AT&T and Comcast Acquisition Deals May Hinge on Definition of 'Market'

By Gary Kim August 26, 2014

AT&T reportedly has reached agreement with the U.S. Department of Justice on conditions to be observed if AT&T completes its acquisition of DirecTV, according to a report by the New York Post.

AT&T wants to acquire DirecTV for $48.5 billion, a move that would gain AT&T 20 million video entertainment customers.

If the report is correct, the DoJ will not oppose the deal on antitrust grounds.

Comcast will face the same sort of scrutiny by DoJ regarding its proposed acquisition of Time Warner Cable.

In both cases, antitrust officials will be analyzing the impact of both deals on the level of competition in the U.S. market.

Ironically, the DoJ might use two different notions of the "relevant market" when making its analysis.

Many would argue that Comcast is correct in stating its acquisition would not affect the level of local competition, since the two firms do not actually overlap in local areas. 

But the DoJ analysis will likely focus on the national impact of the deal, not the local impact.

In AT&T’s case, the acquisition actually would remove one video provider on a national basis, but arguably could provide more competition on the local level.
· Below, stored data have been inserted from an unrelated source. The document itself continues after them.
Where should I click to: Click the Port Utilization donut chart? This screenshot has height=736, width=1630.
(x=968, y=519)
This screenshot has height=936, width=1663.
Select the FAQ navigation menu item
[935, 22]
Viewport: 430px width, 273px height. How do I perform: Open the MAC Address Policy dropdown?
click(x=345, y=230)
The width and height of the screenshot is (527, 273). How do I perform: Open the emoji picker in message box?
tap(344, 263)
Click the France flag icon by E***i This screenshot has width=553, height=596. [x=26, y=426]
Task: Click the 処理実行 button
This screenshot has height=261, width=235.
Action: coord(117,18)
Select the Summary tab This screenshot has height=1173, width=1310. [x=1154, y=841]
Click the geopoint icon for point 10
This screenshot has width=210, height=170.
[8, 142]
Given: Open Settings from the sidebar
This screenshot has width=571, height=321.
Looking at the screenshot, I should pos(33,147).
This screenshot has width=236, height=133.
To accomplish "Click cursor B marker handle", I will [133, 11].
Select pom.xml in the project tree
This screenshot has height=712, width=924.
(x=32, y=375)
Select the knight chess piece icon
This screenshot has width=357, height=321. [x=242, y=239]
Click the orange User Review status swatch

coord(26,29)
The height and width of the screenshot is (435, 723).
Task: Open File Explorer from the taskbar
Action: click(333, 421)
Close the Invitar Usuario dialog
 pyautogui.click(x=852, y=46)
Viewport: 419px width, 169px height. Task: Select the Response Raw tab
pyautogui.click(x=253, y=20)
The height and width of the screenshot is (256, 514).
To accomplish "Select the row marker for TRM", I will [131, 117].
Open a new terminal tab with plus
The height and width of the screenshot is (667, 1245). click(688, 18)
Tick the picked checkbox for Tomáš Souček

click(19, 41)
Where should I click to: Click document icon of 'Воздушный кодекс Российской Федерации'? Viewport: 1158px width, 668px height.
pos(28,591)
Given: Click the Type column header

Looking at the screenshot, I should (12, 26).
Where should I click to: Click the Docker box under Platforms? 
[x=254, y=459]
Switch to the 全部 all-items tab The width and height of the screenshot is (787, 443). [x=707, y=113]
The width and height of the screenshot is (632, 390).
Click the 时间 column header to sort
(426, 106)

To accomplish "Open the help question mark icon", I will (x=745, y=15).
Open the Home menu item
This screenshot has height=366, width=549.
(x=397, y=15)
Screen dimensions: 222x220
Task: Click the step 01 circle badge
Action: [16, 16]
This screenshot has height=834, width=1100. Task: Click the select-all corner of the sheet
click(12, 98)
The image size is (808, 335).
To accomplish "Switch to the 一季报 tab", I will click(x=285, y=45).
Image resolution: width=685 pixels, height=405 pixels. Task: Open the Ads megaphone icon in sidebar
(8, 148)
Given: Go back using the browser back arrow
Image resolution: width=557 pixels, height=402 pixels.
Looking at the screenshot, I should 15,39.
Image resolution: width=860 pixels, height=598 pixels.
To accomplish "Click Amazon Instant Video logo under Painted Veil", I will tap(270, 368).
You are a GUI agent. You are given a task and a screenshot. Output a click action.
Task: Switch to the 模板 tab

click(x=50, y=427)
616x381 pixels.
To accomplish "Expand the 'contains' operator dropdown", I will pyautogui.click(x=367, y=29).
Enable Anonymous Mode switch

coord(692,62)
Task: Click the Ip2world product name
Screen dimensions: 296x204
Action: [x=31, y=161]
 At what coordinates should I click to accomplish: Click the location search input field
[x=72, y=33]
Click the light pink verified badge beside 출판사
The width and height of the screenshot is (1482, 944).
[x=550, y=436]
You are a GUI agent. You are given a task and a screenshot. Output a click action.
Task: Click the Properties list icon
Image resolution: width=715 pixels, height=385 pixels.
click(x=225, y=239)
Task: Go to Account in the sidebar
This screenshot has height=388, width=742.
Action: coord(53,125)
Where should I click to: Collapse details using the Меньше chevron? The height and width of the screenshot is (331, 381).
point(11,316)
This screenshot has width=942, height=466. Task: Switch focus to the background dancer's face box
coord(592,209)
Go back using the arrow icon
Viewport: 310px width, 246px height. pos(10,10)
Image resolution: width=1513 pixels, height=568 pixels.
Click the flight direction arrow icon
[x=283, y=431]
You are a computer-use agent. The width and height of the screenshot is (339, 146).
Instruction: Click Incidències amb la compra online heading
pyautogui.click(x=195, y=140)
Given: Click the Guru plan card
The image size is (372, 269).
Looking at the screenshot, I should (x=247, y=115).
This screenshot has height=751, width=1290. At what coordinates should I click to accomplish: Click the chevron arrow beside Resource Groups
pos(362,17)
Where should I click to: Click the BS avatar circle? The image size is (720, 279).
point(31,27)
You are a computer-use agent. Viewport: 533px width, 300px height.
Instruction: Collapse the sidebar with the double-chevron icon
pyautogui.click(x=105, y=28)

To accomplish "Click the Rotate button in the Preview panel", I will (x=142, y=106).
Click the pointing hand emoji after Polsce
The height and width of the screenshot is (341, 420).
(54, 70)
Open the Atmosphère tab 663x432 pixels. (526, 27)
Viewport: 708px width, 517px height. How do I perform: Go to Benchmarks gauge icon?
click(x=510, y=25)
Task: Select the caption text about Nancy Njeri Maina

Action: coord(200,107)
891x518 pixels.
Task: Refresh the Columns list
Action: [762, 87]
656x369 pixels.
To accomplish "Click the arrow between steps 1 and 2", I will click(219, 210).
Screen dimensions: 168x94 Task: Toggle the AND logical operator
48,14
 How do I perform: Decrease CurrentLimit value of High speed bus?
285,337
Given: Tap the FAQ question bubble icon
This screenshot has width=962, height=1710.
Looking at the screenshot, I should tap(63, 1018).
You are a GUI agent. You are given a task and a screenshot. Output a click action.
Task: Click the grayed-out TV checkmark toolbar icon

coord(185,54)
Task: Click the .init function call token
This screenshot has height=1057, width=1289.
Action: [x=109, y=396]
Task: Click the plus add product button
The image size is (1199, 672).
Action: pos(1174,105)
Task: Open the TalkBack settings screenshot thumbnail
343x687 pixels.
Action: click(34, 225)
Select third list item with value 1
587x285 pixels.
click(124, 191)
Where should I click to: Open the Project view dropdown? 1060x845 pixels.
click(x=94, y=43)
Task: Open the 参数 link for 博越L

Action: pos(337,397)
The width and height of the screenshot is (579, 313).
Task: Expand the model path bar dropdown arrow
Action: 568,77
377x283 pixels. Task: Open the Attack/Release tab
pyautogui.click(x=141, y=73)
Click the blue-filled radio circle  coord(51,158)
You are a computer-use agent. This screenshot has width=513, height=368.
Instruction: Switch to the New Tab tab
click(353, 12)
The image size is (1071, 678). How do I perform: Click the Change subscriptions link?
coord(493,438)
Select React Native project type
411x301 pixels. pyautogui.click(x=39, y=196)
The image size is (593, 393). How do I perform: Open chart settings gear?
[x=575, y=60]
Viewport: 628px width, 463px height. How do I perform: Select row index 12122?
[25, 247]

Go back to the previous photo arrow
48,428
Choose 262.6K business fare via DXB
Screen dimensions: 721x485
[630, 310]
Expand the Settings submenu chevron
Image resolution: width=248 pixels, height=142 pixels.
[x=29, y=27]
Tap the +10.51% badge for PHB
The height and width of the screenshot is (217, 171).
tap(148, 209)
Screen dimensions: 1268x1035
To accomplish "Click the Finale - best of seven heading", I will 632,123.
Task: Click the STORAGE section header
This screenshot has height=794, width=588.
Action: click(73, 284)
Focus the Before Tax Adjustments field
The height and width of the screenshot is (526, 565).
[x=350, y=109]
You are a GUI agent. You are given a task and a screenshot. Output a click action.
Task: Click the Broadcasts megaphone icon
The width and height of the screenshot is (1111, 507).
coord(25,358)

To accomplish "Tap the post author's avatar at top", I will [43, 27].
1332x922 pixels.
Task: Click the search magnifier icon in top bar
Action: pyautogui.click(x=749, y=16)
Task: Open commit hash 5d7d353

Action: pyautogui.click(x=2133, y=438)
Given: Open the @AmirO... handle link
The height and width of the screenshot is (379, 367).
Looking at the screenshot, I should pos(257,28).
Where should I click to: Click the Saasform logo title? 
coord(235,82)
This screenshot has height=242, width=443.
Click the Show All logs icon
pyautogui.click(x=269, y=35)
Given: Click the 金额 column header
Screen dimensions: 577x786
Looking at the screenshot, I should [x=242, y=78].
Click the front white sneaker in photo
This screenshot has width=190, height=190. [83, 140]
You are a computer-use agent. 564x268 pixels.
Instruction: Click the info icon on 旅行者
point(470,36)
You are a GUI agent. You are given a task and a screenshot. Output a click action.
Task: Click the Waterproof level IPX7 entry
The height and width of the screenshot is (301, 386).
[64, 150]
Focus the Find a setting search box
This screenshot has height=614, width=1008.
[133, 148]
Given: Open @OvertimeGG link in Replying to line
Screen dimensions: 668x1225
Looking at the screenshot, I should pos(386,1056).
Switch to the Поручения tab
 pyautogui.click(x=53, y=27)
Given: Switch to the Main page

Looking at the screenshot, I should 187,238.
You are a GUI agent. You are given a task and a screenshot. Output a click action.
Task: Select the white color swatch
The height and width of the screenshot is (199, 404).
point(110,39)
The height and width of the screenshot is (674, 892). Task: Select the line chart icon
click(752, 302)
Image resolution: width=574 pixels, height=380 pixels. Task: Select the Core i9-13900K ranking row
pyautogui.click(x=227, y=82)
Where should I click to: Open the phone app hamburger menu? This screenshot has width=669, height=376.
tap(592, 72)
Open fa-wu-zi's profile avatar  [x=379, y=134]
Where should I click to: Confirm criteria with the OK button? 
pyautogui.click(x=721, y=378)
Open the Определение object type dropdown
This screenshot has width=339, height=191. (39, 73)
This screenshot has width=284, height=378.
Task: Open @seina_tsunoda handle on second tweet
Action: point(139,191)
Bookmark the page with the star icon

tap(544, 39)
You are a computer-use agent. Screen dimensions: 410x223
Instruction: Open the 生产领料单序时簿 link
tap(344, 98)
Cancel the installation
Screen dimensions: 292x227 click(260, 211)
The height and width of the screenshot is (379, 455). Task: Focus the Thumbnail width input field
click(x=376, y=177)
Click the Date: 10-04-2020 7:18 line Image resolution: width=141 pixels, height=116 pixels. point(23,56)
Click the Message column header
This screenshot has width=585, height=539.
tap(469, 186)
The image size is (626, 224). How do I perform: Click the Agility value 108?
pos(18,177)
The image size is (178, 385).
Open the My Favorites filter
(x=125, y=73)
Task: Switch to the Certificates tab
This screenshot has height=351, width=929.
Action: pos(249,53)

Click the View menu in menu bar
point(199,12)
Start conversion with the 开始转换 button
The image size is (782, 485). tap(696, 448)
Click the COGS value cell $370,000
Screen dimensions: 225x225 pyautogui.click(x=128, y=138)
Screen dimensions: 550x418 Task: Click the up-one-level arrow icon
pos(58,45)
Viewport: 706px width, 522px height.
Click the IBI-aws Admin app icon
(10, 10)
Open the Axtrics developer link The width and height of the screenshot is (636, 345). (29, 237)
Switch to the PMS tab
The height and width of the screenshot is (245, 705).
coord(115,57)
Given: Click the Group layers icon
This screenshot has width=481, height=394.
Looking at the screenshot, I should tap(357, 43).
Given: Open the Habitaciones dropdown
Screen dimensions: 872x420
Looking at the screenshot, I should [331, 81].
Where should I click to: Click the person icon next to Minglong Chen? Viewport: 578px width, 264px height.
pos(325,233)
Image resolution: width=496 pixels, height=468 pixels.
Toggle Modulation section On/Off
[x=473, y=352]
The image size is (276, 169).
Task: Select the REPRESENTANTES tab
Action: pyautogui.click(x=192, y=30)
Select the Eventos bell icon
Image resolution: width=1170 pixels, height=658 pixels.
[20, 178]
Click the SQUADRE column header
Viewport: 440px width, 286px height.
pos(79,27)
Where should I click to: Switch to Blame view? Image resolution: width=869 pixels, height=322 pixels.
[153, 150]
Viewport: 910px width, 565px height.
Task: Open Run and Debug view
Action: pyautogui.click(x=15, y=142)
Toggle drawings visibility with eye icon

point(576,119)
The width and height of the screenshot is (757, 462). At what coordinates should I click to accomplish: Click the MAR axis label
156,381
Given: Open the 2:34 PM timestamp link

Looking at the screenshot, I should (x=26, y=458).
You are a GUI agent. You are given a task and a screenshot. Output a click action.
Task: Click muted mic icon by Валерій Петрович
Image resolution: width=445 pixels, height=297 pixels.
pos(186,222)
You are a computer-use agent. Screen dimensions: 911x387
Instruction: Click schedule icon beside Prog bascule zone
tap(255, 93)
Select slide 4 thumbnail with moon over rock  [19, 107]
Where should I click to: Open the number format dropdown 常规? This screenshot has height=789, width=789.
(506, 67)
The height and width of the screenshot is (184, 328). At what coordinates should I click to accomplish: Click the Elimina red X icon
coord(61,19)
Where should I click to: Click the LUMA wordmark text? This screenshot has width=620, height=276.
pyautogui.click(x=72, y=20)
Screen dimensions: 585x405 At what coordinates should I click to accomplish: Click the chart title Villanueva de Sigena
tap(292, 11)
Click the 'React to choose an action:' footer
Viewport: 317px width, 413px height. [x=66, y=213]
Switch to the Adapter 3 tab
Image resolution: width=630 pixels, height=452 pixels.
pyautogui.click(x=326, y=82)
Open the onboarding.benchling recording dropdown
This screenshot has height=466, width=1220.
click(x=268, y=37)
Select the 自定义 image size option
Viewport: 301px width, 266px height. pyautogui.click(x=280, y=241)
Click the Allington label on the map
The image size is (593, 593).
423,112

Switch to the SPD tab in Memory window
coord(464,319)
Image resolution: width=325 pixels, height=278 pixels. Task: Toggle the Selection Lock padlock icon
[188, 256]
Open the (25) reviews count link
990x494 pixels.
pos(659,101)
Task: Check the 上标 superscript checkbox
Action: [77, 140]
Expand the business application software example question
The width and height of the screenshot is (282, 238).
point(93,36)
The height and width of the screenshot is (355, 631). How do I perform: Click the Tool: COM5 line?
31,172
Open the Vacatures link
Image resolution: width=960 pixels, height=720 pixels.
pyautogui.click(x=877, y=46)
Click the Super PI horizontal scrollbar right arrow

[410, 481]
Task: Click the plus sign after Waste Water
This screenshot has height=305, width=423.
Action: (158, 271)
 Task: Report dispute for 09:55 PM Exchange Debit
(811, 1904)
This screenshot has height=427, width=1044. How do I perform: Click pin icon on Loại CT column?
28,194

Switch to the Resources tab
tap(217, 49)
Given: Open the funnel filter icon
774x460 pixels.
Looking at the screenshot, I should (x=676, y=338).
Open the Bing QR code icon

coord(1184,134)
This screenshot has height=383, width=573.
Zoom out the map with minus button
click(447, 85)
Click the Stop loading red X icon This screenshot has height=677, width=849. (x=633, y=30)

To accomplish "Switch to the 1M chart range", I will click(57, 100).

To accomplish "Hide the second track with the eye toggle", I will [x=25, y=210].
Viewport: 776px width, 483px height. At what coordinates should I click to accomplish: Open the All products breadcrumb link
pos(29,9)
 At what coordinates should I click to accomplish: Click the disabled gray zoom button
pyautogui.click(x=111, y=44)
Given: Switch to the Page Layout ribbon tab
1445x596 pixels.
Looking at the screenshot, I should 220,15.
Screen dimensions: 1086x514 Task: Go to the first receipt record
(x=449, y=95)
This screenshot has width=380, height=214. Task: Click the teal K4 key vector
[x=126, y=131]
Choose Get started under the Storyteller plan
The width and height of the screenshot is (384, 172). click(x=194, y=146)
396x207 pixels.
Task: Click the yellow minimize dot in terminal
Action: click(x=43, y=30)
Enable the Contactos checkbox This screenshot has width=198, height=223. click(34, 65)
So the analysis would be local market impact.

That argument rests in part on the fact that AT&T only operates in 22 of the 50 U.S. states, and is extremely unlikely to get approval to grow its fixed network footprint any further.

On the other hand, by adding a nationwide video capability, AT&T arguably could combine DirecTV with mobile Internet and voice access, to create a nationwide triple play offer that would compete against cable offers and other telco offers on a national basis. And that arguably will increase the amount of effective local competition, though reducing the supplier base by one provider.

In other words, the difference between the two deals is impact on competition nationally, in the case of Comcast, and locally, in the case of AT&T.

If allowed to buy Time Warner Cable, Comcast would have 40 percent share of the U.S. market for high speed access.

Traditionally, a 30-percent threshold has been important in antitrust reviews. Basically, it is rare for any provider to be allowed to obtain market share greater than 30 percent, for any particular service.

So 40 percent share of the strategic and anchor high speed access service is likely to be the issue for Comcast. Even after it acquires DirecTV, AT&T would have less than 30 percent share of the U.S. linear video subscription business, ranking second, after Comcast.